Multi-implementation bake-off: finding optimal solutions from chaos

TL;DR / Вывод

Building the same feature several independent ways — one carefully planned + tested, others single-shot, code-only by different models — and then diffing the results is a powerful way to find both the best design and the bugs any single approach missed. Diversity of attempts + a comparison/selection step is a search over the solution space: the optimum emerges from the "chaos" of varied implementations. In this project the 3-way diff found 3 security holes + 1 functional gap in our own already-reviewed-and-hardened implementation that its own review pass had missed.

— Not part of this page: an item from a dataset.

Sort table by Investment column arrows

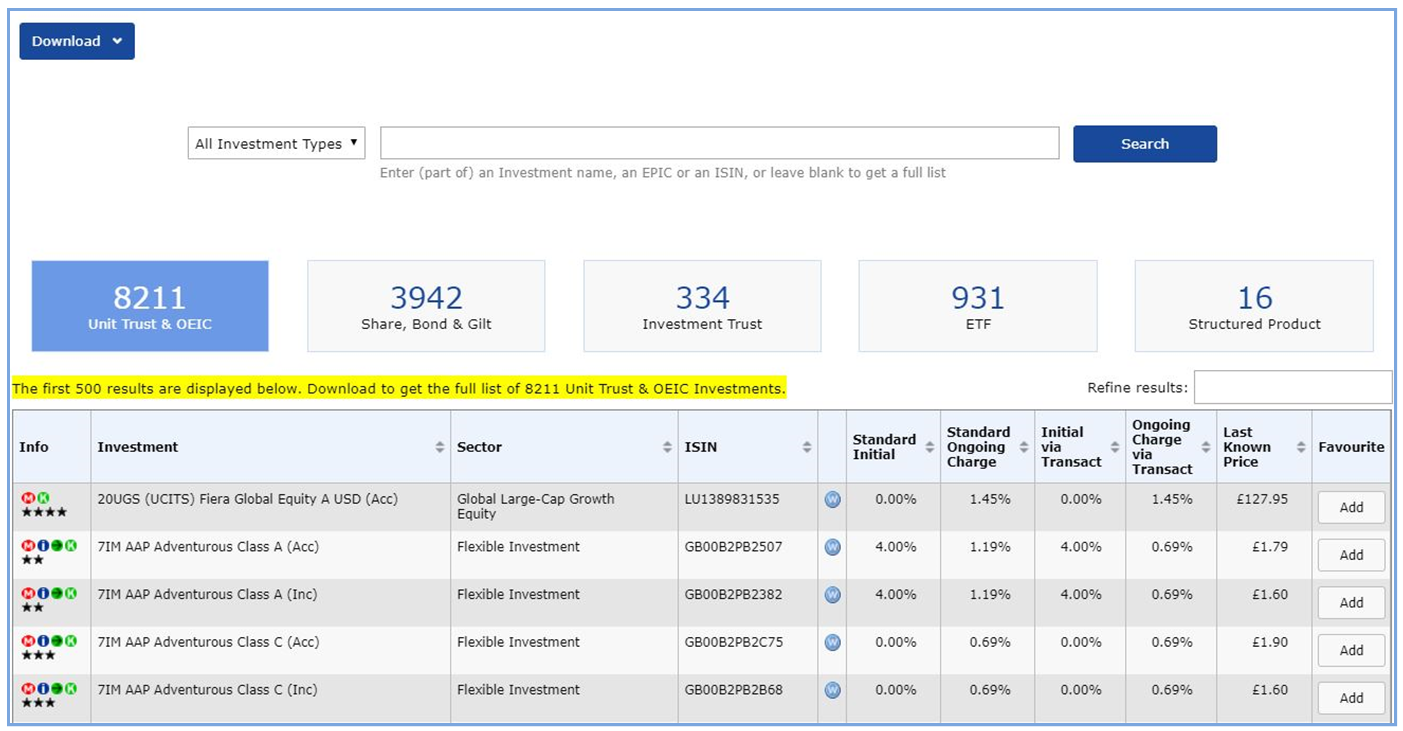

The experiment (this case: the agent runtime)

Same baseline (d929991c + a shared Phase-1 loop) and the same spec (agent_runtime_design.md), three independent implementations:

  1. Planned / orchestrated — multi-agent TDD: brainstorm → design → 33-task plan → sectioned execution (A/B/C) → a holistic 3-dimension adversarial review → a 9-fix hardening pass. Has tests. (feat/agent-runtime — the base we ship.)
  2. Codex CLI — a single autonomous run, code-only, no tests (feat/agent-runtime-codex).
  3. A single Opus agent — one run, code-only, no tests (feat/agent-runtime-opus).

Then a seam-by-seam 3-way comparison (core loop, jsonnet/transform, concurrency, scope-enforcement, fleet, attach/attribution/migrations) picked a winner per seam and produced a prioritized "what to graft" list.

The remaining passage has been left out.